Ingrid starts to write, introducing us to Einar (Marius Kolbenstvedt) and Elin (Vera Vitali). Here, the liquid narrative tricks begin, reminiscent of the writer’s creative process seen in Spike Jonze’s Adaptation (2002). Initially the real and the imaginary are relatively distinct, but soon they meld together as Ingrid begins to write Morten into her stories, and Elin becomes a proxy for herself. Although much of what we see may be fantasy, the nature of these fantasies reflects her feelings. Einar himself is an inversion of Ingrid. Addicted first to pornography then voyeurism, Einar seems to be the male gaze incarnate. When it comes to the fairer sex, sight is his one and only sensory ally.

Blind immediately presents a seeming paradox: how can film, as a visual medium, convey the experience of blindness? A cool palette, drained of colour, along with carefully coordinated camerawork and sounds creates an almost synaesthetic shift, emphasising the tactile. Left alone while Morten is at work, we watch Ingrid learn to live by these new rules. The camera draws our attention to her thumb feeling the ridges in the tabletop, so as to judge distance. Searching fingers graze the coarse paper of teabags; the kettle rumbles, clicks and sighs, ready to be poured. As she cradles her mug, eyes hollow without the outward focus of attention, the creaks and rustles of the apartment hold a sinister suggestion. Alert, rigid, Ingrid often suspects Morten – or someone – is sitting there, watching her. Such are the fears and insecurities bred by blindness. Ingrid and Morten moved into the flat after she lost her sight, so she has never seen it. Although Morten assures her that the ceilings are high, she still stretches to reach them, imagining them to be only inches beyond her fingers. In bed together, his evening work emails appear to her as dirty messages to other women.

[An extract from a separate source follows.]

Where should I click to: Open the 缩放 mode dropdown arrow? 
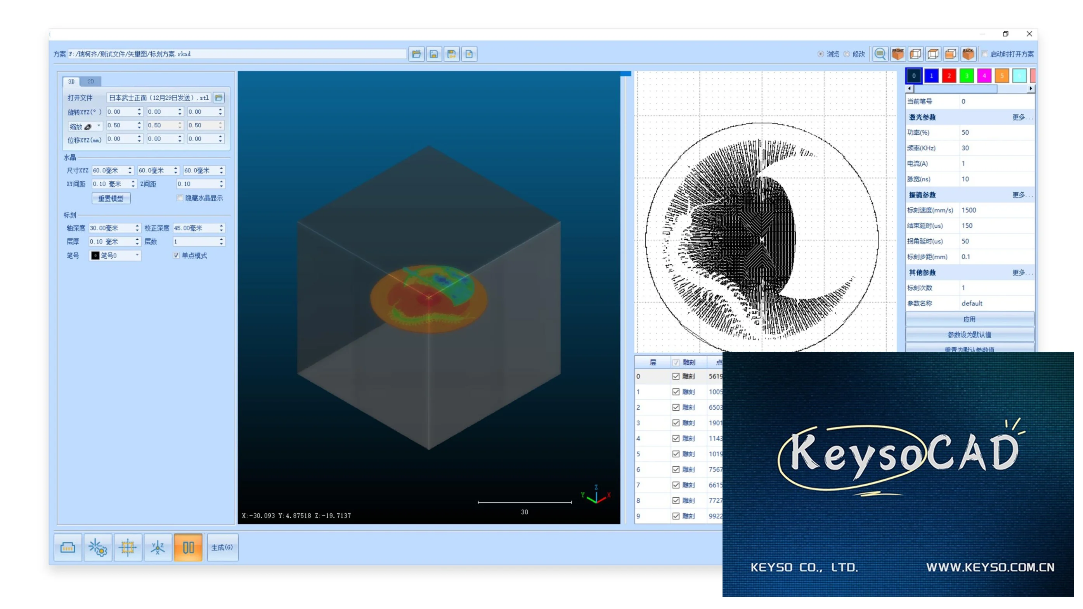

Morten evades her attempts to seduce him, perhaps unable to shake the feeling he would somehow be taking advantage of her. Although Blind is an intellectual and mischievous film, misleading and beguiling the viewer, making us doubt what we see, behind this there is a profound emotional core, and a moving portrayal not just of blindness, but of losing one’s sight.